Сергей опять замолчал, а Феня схватила Дубова за руку и потащила показывать квартиру. Она не переставая говорила. Рассказывала, как полгода втайне от Сергея надоедала директору завода — да-да, того самого завода, где Дубов был прежде начальником цеха, а потом директором, а Сережка — слесарем-сборщиком. Где работала Феня. Надоедала вежливо и настойчиво. Просила квартиру. Доказывала, что трех комнат для семьи художника из четырех человек недостаточно.

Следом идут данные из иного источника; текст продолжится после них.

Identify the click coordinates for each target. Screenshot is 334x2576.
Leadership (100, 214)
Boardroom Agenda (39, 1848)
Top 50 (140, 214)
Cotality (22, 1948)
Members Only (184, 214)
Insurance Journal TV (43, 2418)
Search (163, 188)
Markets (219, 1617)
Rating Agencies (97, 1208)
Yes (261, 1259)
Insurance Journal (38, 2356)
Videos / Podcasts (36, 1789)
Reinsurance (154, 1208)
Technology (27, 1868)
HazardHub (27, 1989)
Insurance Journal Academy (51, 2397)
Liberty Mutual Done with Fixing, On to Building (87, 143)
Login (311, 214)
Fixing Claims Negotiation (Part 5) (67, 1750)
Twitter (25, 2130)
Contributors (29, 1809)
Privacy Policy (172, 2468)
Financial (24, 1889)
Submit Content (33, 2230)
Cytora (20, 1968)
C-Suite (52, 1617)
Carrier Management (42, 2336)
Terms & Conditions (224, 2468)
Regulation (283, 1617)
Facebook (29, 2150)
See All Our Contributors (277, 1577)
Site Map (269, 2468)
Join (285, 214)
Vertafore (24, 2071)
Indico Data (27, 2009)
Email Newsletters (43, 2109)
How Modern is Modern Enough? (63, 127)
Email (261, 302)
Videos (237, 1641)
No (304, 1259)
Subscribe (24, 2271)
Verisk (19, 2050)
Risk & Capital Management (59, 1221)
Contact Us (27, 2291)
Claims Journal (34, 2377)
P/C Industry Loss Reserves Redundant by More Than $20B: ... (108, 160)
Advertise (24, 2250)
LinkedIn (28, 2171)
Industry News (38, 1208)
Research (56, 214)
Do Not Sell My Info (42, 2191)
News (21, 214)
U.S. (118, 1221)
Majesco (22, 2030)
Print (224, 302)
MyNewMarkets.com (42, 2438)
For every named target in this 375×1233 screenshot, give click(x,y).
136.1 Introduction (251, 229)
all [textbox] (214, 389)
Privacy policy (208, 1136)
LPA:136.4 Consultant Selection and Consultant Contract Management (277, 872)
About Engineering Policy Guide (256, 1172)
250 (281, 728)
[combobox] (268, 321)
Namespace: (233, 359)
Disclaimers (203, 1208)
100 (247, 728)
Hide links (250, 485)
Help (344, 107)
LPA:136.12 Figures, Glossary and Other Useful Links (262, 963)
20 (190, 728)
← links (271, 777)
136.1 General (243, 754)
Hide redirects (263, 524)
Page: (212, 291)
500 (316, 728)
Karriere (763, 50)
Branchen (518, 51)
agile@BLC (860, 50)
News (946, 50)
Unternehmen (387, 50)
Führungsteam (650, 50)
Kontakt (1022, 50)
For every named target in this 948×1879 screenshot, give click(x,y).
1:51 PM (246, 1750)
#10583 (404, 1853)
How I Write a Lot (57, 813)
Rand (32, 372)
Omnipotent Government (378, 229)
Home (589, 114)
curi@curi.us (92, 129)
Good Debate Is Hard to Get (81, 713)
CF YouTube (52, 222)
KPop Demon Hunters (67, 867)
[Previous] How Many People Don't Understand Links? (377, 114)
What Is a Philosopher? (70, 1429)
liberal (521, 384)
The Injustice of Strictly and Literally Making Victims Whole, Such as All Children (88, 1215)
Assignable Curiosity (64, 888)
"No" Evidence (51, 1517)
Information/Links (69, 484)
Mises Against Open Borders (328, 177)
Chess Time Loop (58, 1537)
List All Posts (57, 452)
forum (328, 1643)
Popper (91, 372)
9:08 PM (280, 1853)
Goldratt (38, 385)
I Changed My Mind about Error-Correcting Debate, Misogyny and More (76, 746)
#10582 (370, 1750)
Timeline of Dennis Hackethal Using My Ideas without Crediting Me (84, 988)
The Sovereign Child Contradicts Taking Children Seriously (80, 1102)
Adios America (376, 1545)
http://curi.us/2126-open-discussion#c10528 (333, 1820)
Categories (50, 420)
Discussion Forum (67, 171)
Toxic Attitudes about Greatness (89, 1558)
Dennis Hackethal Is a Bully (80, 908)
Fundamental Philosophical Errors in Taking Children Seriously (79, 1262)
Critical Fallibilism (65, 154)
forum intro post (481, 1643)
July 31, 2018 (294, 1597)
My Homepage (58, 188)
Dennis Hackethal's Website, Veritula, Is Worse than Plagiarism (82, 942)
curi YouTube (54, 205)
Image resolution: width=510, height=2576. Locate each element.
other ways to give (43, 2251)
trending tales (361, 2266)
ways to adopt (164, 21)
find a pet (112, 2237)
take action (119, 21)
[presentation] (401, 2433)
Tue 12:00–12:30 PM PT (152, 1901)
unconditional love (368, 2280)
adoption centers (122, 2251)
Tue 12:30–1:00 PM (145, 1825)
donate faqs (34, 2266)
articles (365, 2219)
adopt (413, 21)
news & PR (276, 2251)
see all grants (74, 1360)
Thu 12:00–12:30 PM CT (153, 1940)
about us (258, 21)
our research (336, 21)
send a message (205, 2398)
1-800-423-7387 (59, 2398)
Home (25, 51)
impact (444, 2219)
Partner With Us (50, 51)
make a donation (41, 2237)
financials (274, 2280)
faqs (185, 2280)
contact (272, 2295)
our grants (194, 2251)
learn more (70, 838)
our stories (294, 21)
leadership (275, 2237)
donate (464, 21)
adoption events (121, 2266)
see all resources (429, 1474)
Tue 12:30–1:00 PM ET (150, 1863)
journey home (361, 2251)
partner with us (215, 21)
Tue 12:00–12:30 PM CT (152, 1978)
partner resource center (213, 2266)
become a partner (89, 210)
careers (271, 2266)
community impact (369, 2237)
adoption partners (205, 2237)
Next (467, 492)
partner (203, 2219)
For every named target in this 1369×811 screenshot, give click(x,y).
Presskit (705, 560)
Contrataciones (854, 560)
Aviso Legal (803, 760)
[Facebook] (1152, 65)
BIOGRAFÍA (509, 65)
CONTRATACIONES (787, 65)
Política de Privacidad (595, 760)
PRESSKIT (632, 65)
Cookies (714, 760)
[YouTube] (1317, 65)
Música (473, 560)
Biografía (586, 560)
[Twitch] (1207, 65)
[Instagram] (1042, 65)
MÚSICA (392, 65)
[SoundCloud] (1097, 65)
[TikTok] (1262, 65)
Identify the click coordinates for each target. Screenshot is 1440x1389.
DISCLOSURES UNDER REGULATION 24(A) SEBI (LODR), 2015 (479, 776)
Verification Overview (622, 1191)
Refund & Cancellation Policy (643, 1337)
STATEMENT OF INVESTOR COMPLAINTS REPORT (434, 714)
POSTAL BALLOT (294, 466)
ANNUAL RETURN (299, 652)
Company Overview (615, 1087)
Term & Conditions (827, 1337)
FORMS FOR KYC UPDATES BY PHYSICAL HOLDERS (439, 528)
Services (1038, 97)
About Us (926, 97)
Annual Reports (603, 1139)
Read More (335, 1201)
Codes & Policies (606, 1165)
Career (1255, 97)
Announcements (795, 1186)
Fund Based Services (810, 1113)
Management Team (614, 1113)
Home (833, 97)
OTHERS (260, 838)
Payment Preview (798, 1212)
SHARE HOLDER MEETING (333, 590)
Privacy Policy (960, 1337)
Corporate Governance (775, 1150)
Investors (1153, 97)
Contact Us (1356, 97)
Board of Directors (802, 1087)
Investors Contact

— Ему ведь, Сережке, полагается дополнительная площадь, — пояснила она — Как художнику, как творческому лицу.

Феня оглянулась на дверь гостиной, где остался Сергей, и тихо, заговорщически добавила:

— Я ему, Валентину Павловичу, теперешнему директору, в знак благодарности даже одну Сережкину акварель подарила. Маленькую такую, невидную: сосна на скале и небо. Больше ничего. Да и небо-то серое. Месяца три назад подарила. Сережка даже и не хватился.

Дубов сначала с любопытством рассматривал удобную, просторную квартиру. Заходил вслед за Феней в ванную, в кухню, послушно заглядывал в кладовую и стенные шкафы.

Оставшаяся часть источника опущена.